Ailment rare among rarities
Among those with neonatal diabetes, about 35 percent will have a mutation in the gene KCNJ11, and there are about 30 known mutations known, Greeley said. The one Mace and the two others had called C116Y ranks among the rarest of them all, he said.
Soon after he was born Nov. 19, 2011, doctors in Modesto encountered difficulties stabilizing his blood-sugar level.
"And insulin drip wasn't doing the trick," said dad Mark, a resource teacher at Fairview and Beard elementary schools.
So they sent the family to Stanford University's Lucille Packard Children's Hospital, where they discovered his genetic mutation. The baby's stomach discomfort became such that he burned more energy crying and fussing than he took in from feedings, Mark Smith said.
"(Amanda) worked really hard with him all of the time," he said.
Feedings that would have taken 15 minutes now required hours. The medication prescribed didn't work.
Eventually Mace began having seizures and spasms that further complicated his treatments, Greeley said. Steroid therapy helped, but only for a while.
"Slowly, the symptoms started coming back," mom Amanda said. They'd increase the dosage and see an improvement, then the decline in what became a pattern.
The Smiths essentially split the duties between hospitalizations here, at Stanford and in Chicago.
Amanda tended to Mace. Mark tried to make sure their other three children ages 6, 3 and 2 weren't neglected. Amanda's mother helped out with the other kids when Mark joined Amanda and Mace.
"It was like we were a separated family," Amanda said.
"We were apart all the time," Mark said.
Their trip to Chicago in December began with a problem. During takeoff from Sacramento, Mace's gastric feeding tube came out. When they arrived in Chicago, they went straight to the hospital rather than first checking into their room.
Greeley said Mace's condition had deteriorated since his previous visit, and the long-term prognosis wasn't promising.
When the Smiths told him they wanted to bring Mace home in time for Christmas with the rest of the family, Greeley agreed.
"Sooner or later
," Greeley said, his voice tailing off. "When and where (Mace died, at the airport) was not ideal. But I guess you could say it's how God wanted it to happen. We all agreed that we were glad it didn't happen here (Chicago). That would have really complicated things. They almost made it home."
Left with mixed emotions
Mace's parents donated two of his heart valves to help other babies. Then they returned to Modesto, to their other young children, with understandably mixed emotions. They held a service for Mace on Dec. 29 in Turlock.
"I've said so many times that if we'd have gone home to an empty house I don't know what I'd do," Mark said. "They have their needs, too."
While the children understand Mace is gone, they're probably still too young to understand the permanence of it all or the impact on their parents.

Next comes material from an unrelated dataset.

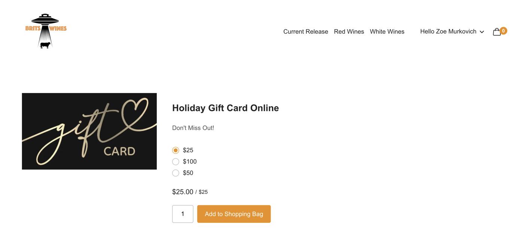Click the Holiday Gift Card Online title

pyautogui.click(x=225, y=108)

"I've had a hard time," Amanda said. "I love my other kids, but it makes it so that I don't have time to grieve (losing Mace) as I want to."
Mark's regret? "I didn't get to spend much time with him."

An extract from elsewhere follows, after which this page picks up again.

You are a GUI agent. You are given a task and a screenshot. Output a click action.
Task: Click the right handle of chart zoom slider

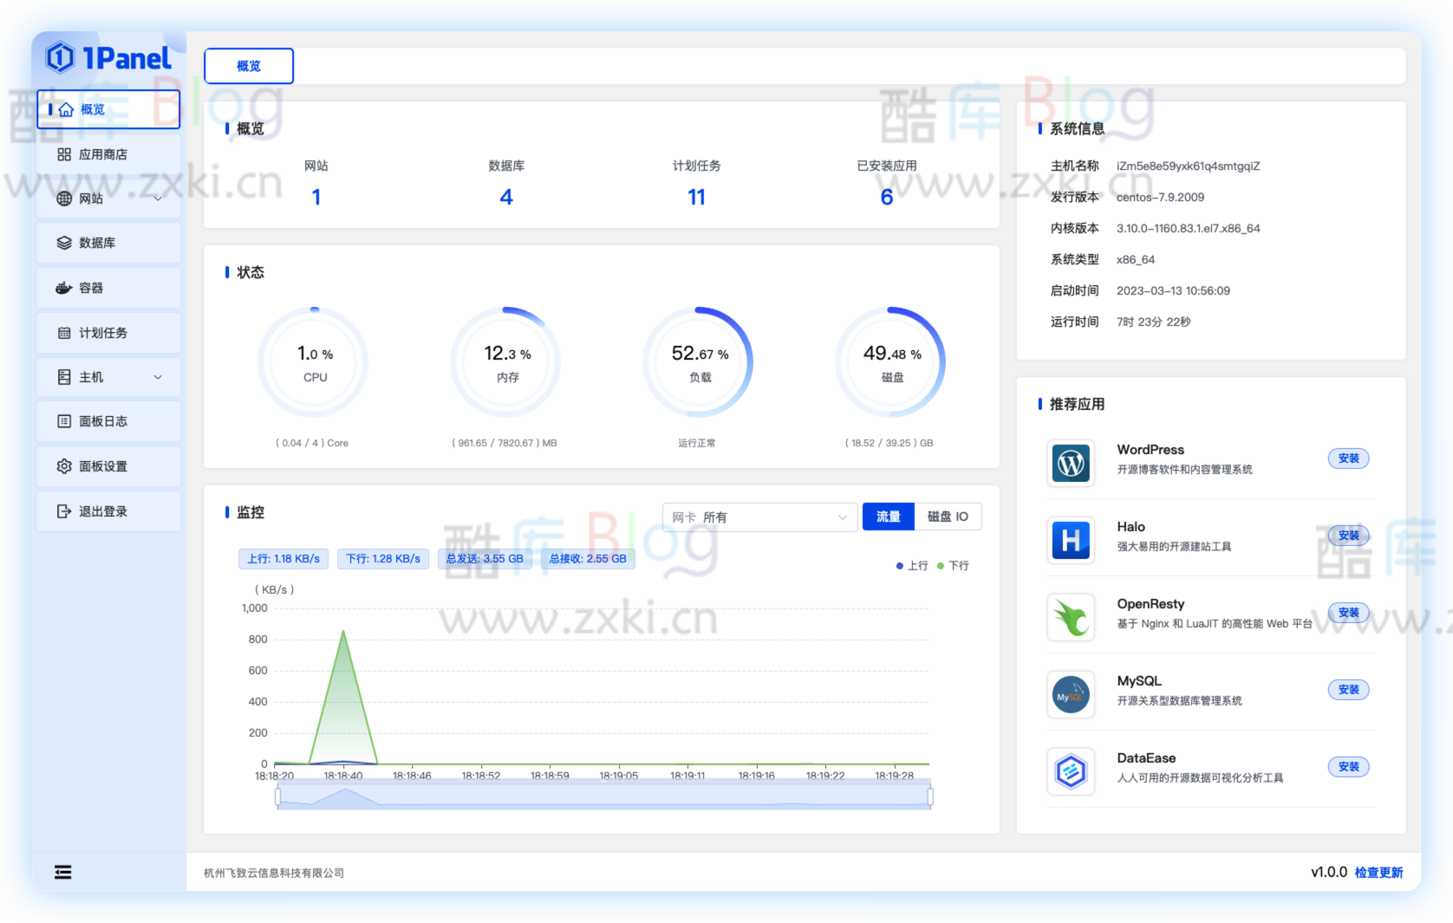[930, 796]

Just over two weeks since their son died, Mark remembers his tiny son as a fighter.
"He taught me so much," Mark said. "He was so tough. Now, I try not to let the little things bother me. I take the time to hug the people I love."

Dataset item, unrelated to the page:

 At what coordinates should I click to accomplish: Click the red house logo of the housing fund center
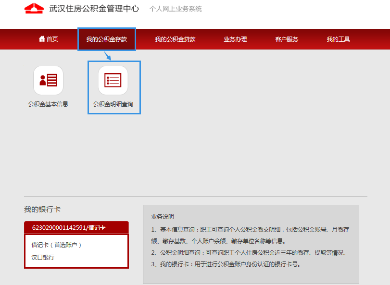click(x=34, y=9)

Mark returns to work Monday. Amanda will stay home with the kids.
"Finding happiness in what you have," she said.
A family, together again at home, missing the one in their hearts.
For more information about neonatal diabetes, visit http://monogenicdiabetes. uchicago.edu and click on "What is Monogenic Diabetes" and then "Neonatal Diabetes."
Friends and family established the Mace Maxwell Smith fund at Bank of the West to help the family defray costs incurred in travel and lodging during his hospitalizations.